Jonah et ses parents parcourent les allées du zoo, une promenade habituelle. Le petit garçon observe autant ses parents que les animaux ! Devant chaque enclos l’enfant revit des souvenirs de tension familiale, s’interroge sur les mensonges et colères de son père, se rassure à la tendresse apaisante de sa mère.

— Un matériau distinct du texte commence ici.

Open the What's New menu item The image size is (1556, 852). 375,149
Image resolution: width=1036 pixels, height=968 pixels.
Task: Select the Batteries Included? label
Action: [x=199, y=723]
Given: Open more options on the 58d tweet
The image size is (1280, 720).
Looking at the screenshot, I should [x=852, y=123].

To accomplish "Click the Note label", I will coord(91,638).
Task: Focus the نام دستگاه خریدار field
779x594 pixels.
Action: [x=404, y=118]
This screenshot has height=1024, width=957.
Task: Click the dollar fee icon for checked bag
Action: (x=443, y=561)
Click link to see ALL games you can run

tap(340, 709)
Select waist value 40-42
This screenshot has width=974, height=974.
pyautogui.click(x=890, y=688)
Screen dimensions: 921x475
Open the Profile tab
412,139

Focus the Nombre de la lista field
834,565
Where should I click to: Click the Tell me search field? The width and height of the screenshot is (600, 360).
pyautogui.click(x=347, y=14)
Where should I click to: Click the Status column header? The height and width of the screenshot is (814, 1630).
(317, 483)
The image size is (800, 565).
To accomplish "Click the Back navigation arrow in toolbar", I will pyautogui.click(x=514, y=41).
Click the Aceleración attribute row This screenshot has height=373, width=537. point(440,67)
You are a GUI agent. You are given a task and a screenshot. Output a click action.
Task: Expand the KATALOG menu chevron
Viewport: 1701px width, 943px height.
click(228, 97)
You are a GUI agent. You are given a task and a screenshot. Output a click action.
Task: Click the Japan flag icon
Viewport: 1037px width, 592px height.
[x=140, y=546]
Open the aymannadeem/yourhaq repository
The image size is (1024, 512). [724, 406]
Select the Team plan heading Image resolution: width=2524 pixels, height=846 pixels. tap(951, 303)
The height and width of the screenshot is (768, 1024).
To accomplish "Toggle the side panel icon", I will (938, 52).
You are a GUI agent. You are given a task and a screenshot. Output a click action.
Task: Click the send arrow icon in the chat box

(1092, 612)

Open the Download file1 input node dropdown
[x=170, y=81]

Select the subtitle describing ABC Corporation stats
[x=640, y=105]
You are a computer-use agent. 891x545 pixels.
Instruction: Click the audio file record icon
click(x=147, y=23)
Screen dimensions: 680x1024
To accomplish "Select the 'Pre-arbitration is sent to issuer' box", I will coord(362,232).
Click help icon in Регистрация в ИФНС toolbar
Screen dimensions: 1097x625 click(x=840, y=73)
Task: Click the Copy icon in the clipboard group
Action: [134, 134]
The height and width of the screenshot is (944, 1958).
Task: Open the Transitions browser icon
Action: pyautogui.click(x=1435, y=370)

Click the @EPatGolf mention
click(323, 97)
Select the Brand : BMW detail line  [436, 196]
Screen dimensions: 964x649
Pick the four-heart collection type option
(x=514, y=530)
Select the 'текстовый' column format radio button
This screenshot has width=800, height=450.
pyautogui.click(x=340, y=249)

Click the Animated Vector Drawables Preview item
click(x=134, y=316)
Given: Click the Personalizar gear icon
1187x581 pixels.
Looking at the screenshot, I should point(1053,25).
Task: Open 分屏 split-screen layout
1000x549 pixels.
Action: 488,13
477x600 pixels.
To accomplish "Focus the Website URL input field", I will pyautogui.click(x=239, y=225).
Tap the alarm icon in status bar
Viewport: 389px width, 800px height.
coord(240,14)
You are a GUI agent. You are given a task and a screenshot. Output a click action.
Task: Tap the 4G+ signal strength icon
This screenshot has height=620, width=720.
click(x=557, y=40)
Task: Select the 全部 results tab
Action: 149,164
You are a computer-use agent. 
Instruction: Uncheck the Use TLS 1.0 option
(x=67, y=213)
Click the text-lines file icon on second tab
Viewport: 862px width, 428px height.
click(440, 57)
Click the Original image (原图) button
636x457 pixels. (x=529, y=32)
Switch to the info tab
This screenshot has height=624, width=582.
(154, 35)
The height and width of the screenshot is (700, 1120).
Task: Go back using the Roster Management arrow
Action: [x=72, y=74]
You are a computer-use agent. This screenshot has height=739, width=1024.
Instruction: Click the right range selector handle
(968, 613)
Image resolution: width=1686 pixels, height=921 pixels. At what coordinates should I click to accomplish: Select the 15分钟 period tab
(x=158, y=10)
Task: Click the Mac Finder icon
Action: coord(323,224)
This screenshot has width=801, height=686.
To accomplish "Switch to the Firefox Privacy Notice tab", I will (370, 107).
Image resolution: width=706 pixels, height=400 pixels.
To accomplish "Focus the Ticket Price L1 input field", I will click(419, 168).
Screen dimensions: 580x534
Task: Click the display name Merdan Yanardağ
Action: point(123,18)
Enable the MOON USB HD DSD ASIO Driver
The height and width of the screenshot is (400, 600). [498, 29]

En faisant d’un jeune enfant le narrateur unique du récit, J. A. Tyler crée l’inquiétude chez le lecteur alors que la situation parait banale et a priori heureuse. Mais le père oscille entre des moments de tendresse et des accès de colère imprévisibles. Ses failles se révèlent dans son langage abrupt, brutal, grossier. Son traumatisme est tout juste évoqué par les mots enfantins mais clairvoyants du garçon : la perte récente de son frère, des images qui font penser à une campagne militaire dans un désert. La mère agit comme une figure protectrice et apaisante, bien que souvent impuissante face à la détresse rageuse de son mari. À travers les yeux de Jonah, qui se révèle être un analyste pertinent de la situation, le lecteur est témoin de ses tentatives pour déchiffrer le monde adulte, de ses stratégies de survie psychologique et de ses sentiments de peur et d’invisibilité. Rien n’est clairement révélé, le degré de dangerosité du cadre familial n’est jamais vraiment éclairé. Cette instabilité ressentie donne sa force et son originalité à un roman poignant. (T.R. et J.G.)